Prerequisites

If you are running cluster monitoring with an attached PVC for Prometheus, you might experience OOM kills during cluster upgrade. When persistent storage is in use for Prometheus, Prometheus memory usage doubles during cluster upgrade and for several hours after upgrade is complete. To avoid the OOM kill issue, allow worker nodes with double the size of memory that was available prior to the upgrade. For example, if you are running monitoring on the minimum recommended nodes, which is 2 cores with 8 GB of RAM, increase memory to 16 GB. For more information, see BZ#1925061.

About the OKD update service

The OKD update service is the hosted service that provides over-the-air updates to both OKD and Fedora CoreOS (FCOS). It provides a graph, or diagram that contain vertices and the edges that connect them, of component Operators. The edges in the graph show which versions you can safely update to, and the vertices are update payloads that specify the intended state of the managed cluster components.

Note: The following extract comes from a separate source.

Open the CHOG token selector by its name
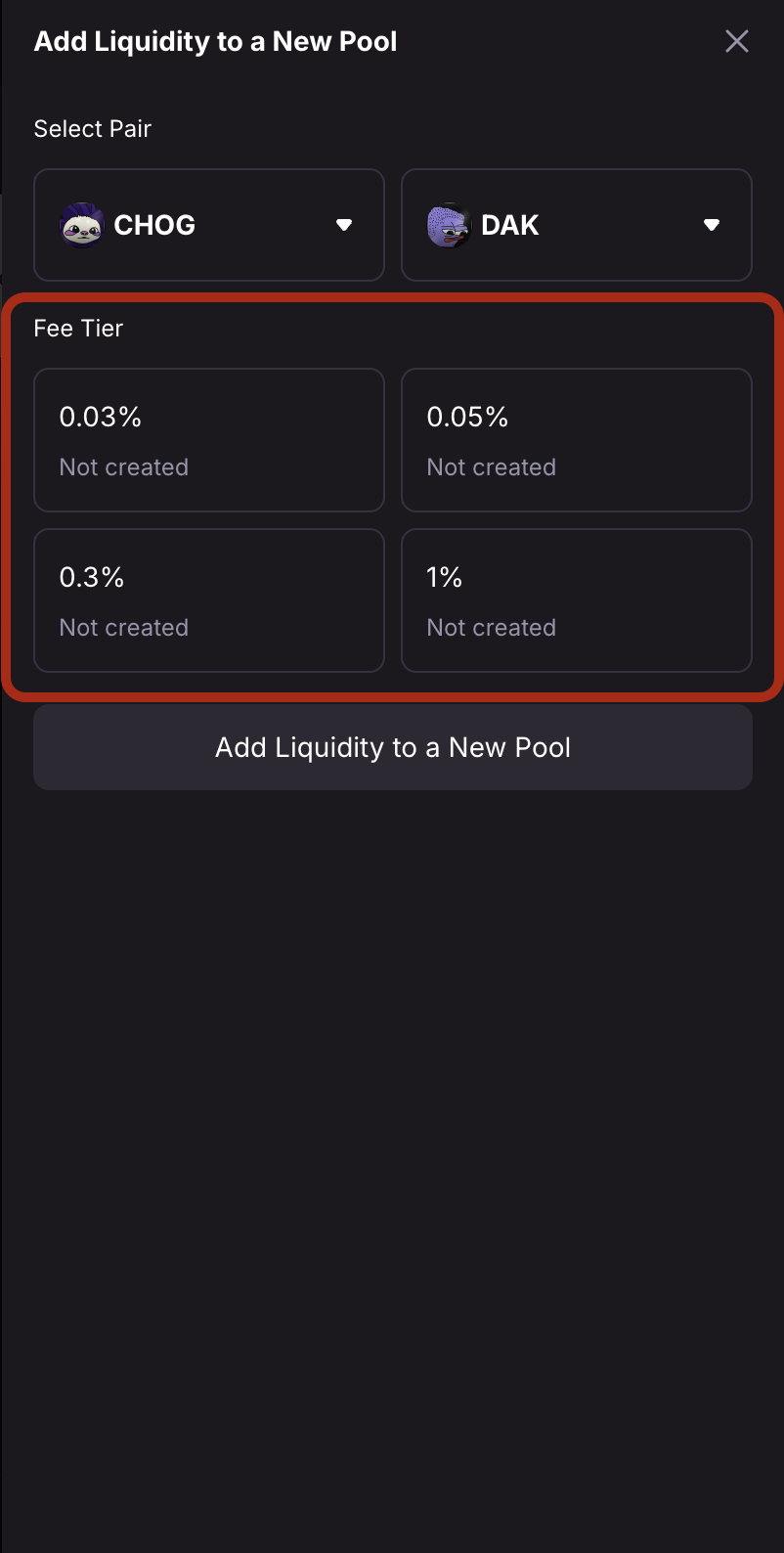Viewport: 784px width, 1553px height. [154, 225]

The Cluster Version Operator (CVO) in your cluster checks with the OKD update service to see the valid updates and update paths based on current component versions and information in the graph. When you request an update, the OKD CVO uses the release image for that update to upgrade your cluster. The release artifacts are hosted in Quay as container images.

To allow the OKD update service to provide only compatible updates, a release verification pipeline exists to drive automation. Each release artifact is verified for compatibility with supported cloud platforms and system architectures as well as other component packages. After the pipeline confirms the suitability of a release, the OKD update service notifies you that it is available.

Because the update service displays all valid updates, you must not force an update to a version that the update service does not display.

During continuous update mode, two controllers run. One continuously updates the payload manifests, applies them to the cluster, and outputs the status of the controlled rollout of the Operators, whether they are available, upgrading, or failed. The second controller polls the OKD update service to determine if updates are available.

Reverting your cluster to a previous version, or a rollback, is not supported. Only upgrading to a newer version is supported. If your upgrade fails, contact Red Hat support.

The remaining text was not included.